Halaqoh Kiai Muda NU Soroti Kepemimpinan di PBNU

5 hours ago 11

loading...

Halaqah Kiai Muda NU bertema Meneguhkan Supremasi Moral dan Kepemimpinan Ulama dalam Dinamika NU Kontemporer digelar di Ponpes Al-Mustofa, Boyolali, Jawa Tengah, Selasa (2/6/2026). Foto/Ist

BOYOLALI - Sejumlah kiai muda, pengasuh pesantren, akademisi, dan intelektual Nahdlatul Ulama (NU) dari wilayah Solo Raya mengikuti Halaqah Kiai Muda NU bertema Meneguhkan Supremasi Moral dan Kepemimpinan Ulama dalam Dinamika NU Kontemporer. Acara digelar di Pondok Pesantren (Ponpes) Al-Mustofa, Ngeboran, Sawit, Boyolali, Jawa Tengah, pada Selasa (2/6/2026).

Forum tersebut menghadirkan dua narasumber utama, yakni intelektual NU Ahmad Baso dan Pengasuh PPM Aswaja Nusantara Mlangi, Gus Mustafid. Dalam paparannya, Ahmad Baso menyoroti sejumlah fenomena yang menurutnya menunjukkan melemahnya fungsi kepemimpinan ulama dalam tubuh PBNU.

Baca juga: Paradoks NU: Ketika Membesar, Jangan Sampai Kehilangan Akar

Ia mengingatkan kembali pesan KH Ahmad Siddiq mengenai pentingnya menjaga NU tetap berada pada rel perjuangannya.

“KH Ahmad Siddiq pernah mengibaratkan NU seperti rel kereta api yang harus tetap berada pada jalurnya, bukan seperti taksi yang arah perjalanannya ditentukan sepenuhnya oleh sopir. Organisasi harus berjalan berdasarkan prinsip dan sistem, bukan semata-mata bergantung pada figur,” ujar Baso.

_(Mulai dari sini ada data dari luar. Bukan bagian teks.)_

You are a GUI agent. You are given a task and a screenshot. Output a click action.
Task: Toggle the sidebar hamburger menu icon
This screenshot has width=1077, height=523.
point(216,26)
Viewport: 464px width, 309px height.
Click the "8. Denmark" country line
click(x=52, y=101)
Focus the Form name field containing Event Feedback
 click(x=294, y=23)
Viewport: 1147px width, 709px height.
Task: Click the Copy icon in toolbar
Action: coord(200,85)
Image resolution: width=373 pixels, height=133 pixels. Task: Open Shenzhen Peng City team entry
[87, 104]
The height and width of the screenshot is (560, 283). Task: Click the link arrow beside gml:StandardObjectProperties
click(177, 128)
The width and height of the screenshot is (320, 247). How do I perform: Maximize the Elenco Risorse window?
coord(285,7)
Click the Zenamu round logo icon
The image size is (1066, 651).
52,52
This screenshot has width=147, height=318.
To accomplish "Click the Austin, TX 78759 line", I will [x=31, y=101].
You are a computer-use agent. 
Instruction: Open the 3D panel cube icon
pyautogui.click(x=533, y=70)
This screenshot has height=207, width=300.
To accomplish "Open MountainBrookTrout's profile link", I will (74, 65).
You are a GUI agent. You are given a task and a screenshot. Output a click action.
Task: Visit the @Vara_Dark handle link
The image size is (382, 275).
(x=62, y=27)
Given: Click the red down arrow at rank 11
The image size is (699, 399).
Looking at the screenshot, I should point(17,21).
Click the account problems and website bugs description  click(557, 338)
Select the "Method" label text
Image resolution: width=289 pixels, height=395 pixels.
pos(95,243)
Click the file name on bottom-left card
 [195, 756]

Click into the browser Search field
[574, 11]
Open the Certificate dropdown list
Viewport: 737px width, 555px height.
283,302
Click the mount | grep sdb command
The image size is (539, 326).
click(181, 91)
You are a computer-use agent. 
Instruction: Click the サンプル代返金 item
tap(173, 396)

Menurutnya, posisi Rois Aam memiliki peran sentral sebagai penjaga arah organisasi sekaligus otoritas moral tertinggi yang harus mampu memberikan koreksi terhadap berbagai penyimpangan. Termasuk terhadap kebijakan pemerintah yang dinilai tidak berpihak pada kepentingan umat.